C'est ce que permet une approche par campagnes de formation programmées : un socle de contenus courts construit une fois, décliné par site ou par poste, puis déclenché automatiquement à chaque nouvelle vague d'arrivants. L'encadrement local n'a rien à animer, il a seulement à vérifier que le dispositif tourne.
Côté collaborateur, l'accès se fait depuis son propre téléphone, sans compte à créer dans un système lourd. Une application mobile pensée pour les équipes terrain supprime la barrière d'entrée qui excluait jusqu'ici les populations temporaires des dispositifs de formation de l'entreprise. Les sessions durent trois minutes, se jouent en pause ou avant la prise de poste, et ne supposent ni salle ni créneau.
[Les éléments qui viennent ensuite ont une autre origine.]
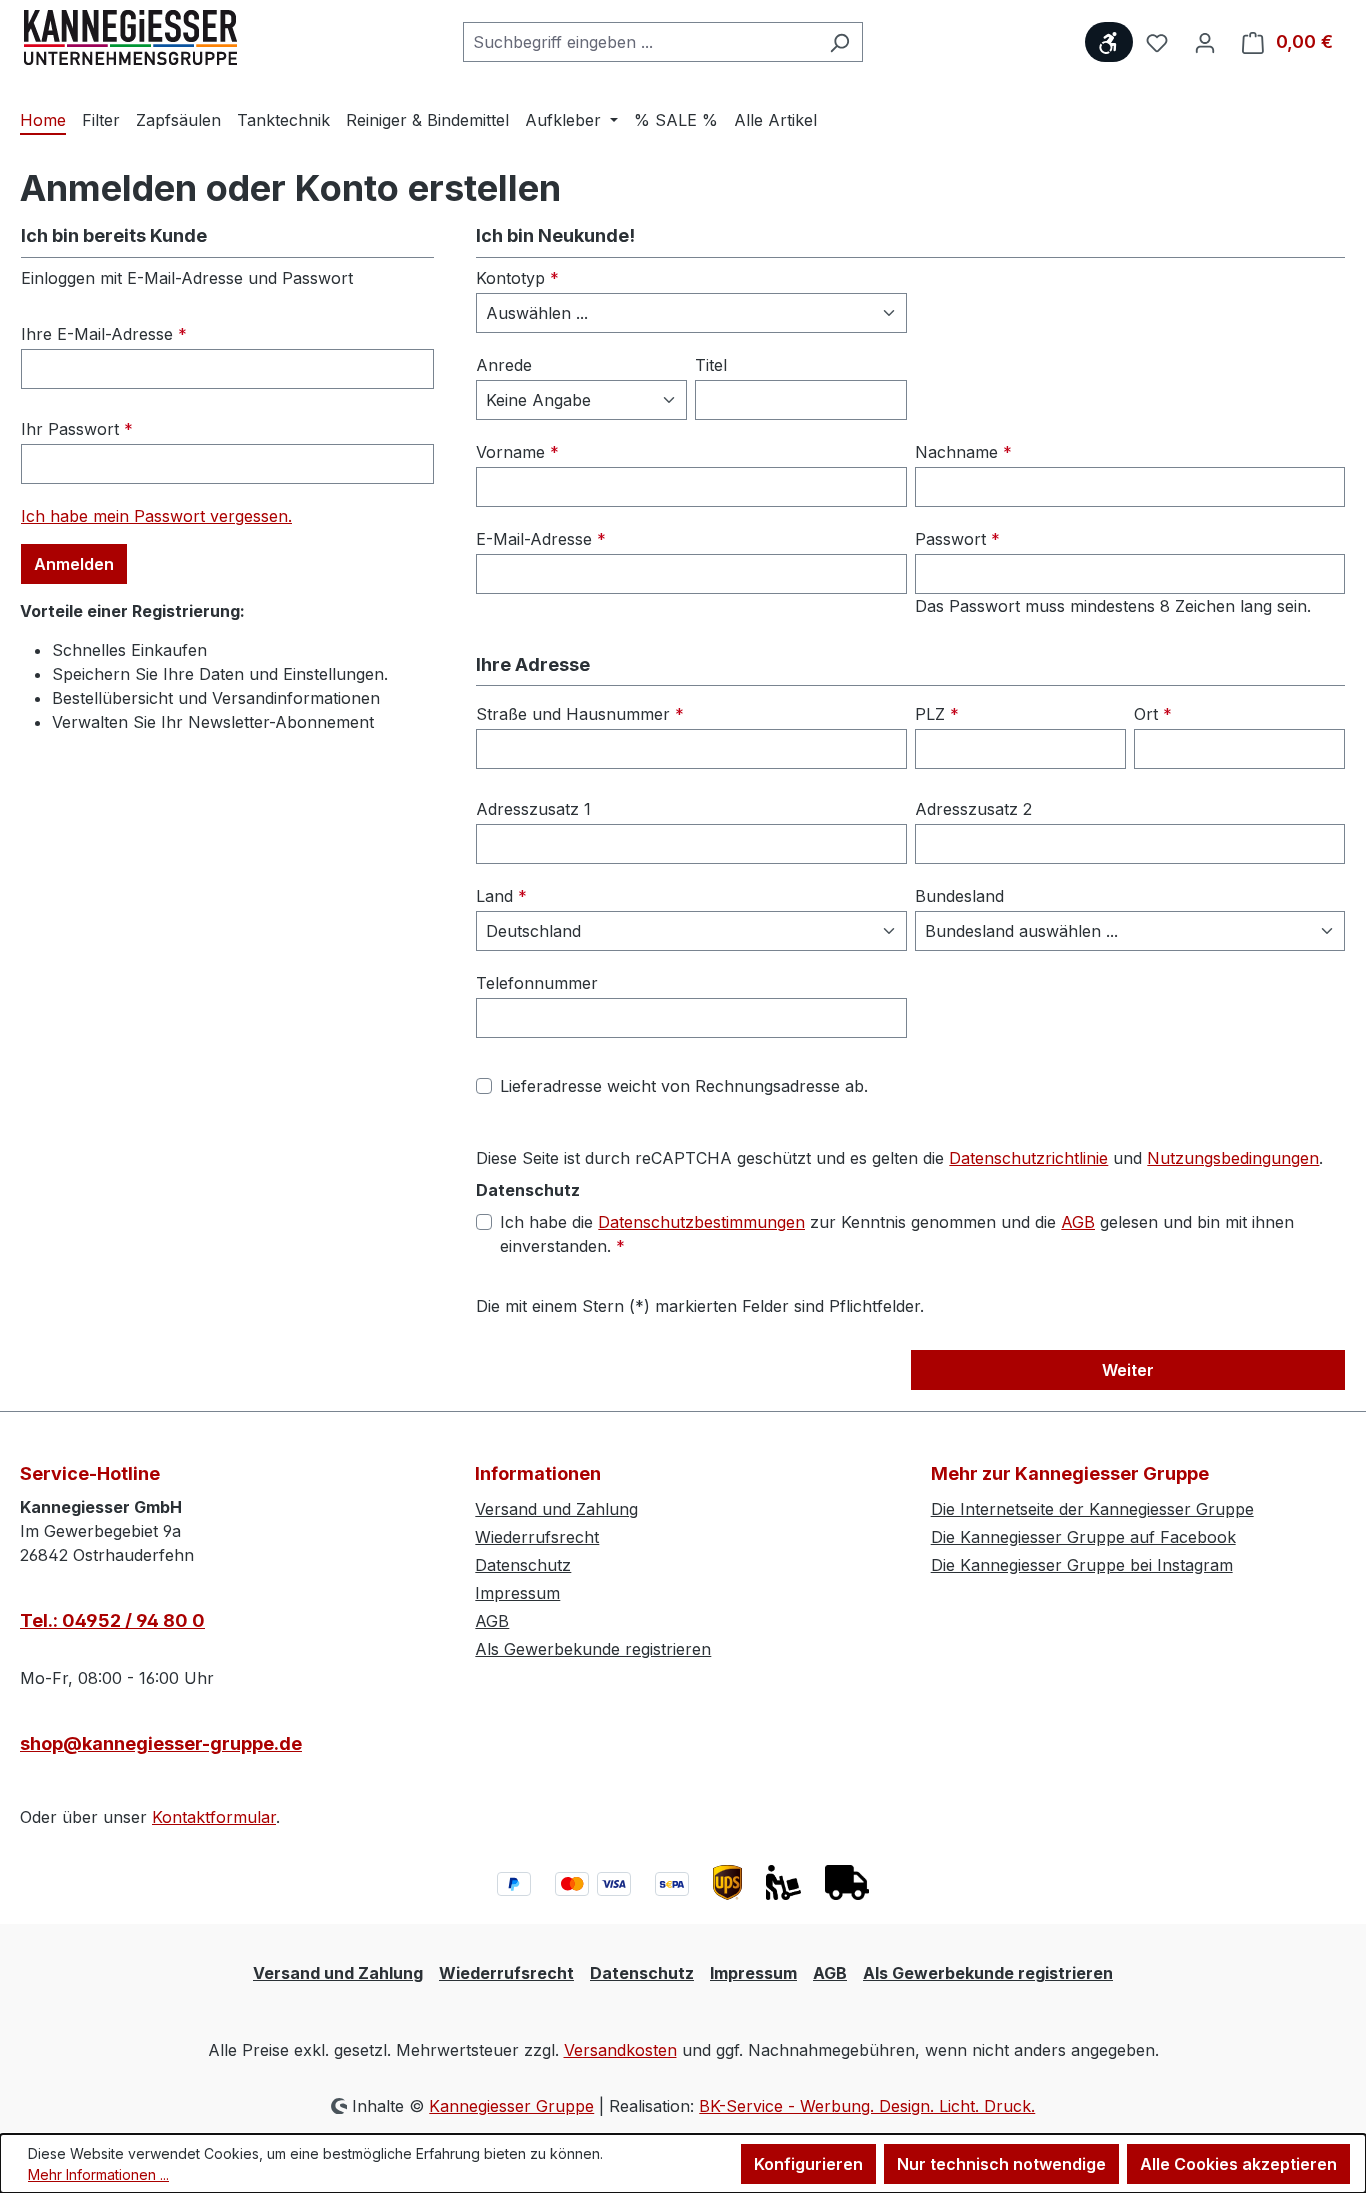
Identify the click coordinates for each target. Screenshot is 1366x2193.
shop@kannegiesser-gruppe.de (161, 1743)
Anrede (504, 365)
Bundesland (959, 896)
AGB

Faire du collectif un levier plutôt qu'une contrainte
Un dernier point mérite d'être souligné, parce qu'il est souvent sous-estimé sur les populations saisonnières : l'engagement. Un intérimaire n'a a priori aucune raison particulière de s'investir dans un dispositif de formation pour une mission de huit semaines.
C'est là que la dimension collective joue. Un classement entre équipes, un défi entre les postes du matin et de l'après-midi, une reconnaissance visible des meilleures progressions : ces mécaniques créent un motif d'engagement qui ne repose pas sur l'obligation. Elles produisent aussi un effet secondaire utile, celui d'intégrer socialement des personnes qui, sans cela, resteraient à la marge de l'équipe permanente pendant toute leur mission.
C'est cette combinaison, formats courts sur mobile, rythme continu, pilotage par site et ressorts collectifs, que SPARTED déploie sur les enjeux d'intégration et de transformation comme sur les sujets de sécurité au travail. Pour une plateforme logistique en pleine saison haute, l'intérêt est direct : des équipes opérationnelles plus vite, un risque accidentel mieux maîtrisé, et une trace exploitable de ce qui a réellement été transmis.